More than 2 billion people across the globe burn dried animal dung for energy! It is a widely used fuel source, especially in impoverished or nomadic households in countries with not much forested land such as Mongolia, Tajikistan, Tibet, and Bangladesh.

              Kyrgyzstan, although a post-Soviet state, is filled with nomadic individuals that follow their ancestors’ traditions and relocate as the seasons change. Most families have one permanent area of residence for winters and school years, however in warmer seasons they pack up their food, supplies, yurts (traditional Central Asian tents for nomadic living) and children as they set off to find a nice place to live in for the coming few months.

              They pack their essentials usually either on pick-up trucks or they do it the traditional way of using horses and mules, especially when it comes to travelling across mountainous terrain at high altitudes. Horses have never stopped being efficient methods of transport for the Kyrgyz people. Due to the rugged and mountainous topography of their country, citizens that live in the countryside often must use old fashioned ways of transportation. Horses in Kyrgyzstan are of special, resilient, and enduring breeds that allow nomadic individuals to load them with massive weight and travel with them through the narrowest mountain edge roads at some impressively high altitudes.

              Some families rotate through the same places every year, allowing them to leave animals such as sheep and cattle and come back after the mating season to see that their livestock has doubled! This lifestyle has been kept up by the Kyrgyz people for hundreds of years and continues to run strongly today.

              By drying bricks of cow dung, the nomads are able to heat their yurts even in the coldest of conditions and restrict their use of petrol and gas. This not only saves money but is also better for the environment as whole. By living like this, the Kyrgyz people are truly free to roam and live in the mountains they so adore.

              An international fifth-former at Ardingly College, Isabelle Pitchler, commented “I think its an incredibly smart idea, and apparently it has very good qualities for burning, so why not? I can only see the benefits!”
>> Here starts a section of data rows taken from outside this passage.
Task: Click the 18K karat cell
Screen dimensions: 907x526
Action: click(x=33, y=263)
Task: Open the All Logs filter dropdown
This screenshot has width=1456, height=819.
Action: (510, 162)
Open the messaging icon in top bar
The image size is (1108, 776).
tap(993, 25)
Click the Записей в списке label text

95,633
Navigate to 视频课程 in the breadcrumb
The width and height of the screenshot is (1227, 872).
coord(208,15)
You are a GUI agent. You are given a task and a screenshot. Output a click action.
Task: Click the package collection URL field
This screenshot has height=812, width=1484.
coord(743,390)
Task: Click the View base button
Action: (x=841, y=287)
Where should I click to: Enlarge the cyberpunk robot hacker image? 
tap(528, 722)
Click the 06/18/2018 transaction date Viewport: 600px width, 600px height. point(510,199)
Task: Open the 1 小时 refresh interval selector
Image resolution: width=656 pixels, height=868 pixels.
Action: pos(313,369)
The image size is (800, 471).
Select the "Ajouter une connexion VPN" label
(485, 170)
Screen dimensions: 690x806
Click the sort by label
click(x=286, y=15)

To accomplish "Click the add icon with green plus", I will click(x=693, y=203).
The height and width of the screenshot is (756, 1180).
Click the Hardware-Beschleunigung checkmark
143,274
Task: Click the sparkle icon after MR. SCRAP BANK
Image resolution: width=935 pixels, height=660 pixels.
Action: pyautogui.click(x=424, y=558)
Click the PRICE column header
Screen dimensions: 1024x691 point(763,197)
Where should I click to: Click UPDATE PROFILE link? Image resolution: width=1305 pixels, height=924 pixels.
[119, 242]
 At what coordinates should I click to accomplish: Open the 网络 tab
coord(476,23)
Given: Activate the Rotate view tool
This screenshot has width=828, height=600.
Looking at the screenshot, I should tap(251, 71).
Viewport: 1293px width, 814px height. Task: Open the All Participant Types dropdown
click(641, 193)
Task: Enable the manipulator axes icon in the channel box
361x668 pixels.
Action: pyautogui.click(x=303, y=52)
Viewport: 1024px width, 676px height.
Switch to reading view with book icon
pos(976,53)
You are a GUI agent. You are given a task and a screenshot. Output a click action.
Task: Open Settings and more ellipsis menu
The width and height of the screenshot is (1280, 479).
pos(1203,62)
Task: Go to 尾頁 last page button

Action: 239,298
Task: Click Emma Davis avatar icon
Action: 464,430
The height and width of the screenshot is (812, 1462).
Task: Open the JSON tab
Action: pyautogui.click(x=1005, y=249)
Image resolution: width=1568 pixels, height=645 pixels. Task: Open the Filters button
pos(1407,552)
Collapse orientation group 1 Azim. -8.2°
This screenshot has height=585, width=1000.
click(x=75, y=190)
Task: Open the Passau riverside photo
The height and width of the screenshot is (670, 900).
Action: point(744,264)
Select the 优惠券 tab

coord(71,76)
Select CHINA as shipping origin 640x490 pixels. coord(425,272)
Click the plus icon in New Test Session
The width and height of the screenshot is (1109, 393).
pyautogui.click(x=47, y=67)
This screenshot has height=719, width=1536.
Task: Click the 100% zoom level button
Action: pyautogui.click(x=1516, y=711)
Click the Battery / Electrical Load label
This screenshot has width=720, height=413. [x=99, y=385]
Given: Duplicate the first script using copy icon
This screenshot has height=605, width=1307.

              For thousands of years people all over the world have been using this method to keep warm in colder seasons. Traces of it go back to almost the beginning of the human civilization, and it is crucial to keep this tradition going to prevent the overuse and overextrapolation of oil from our planet. Maybe in the future this method of heating will become more technologically advanced and will tribute to the future generation’s efforts in fixing the mess that we made.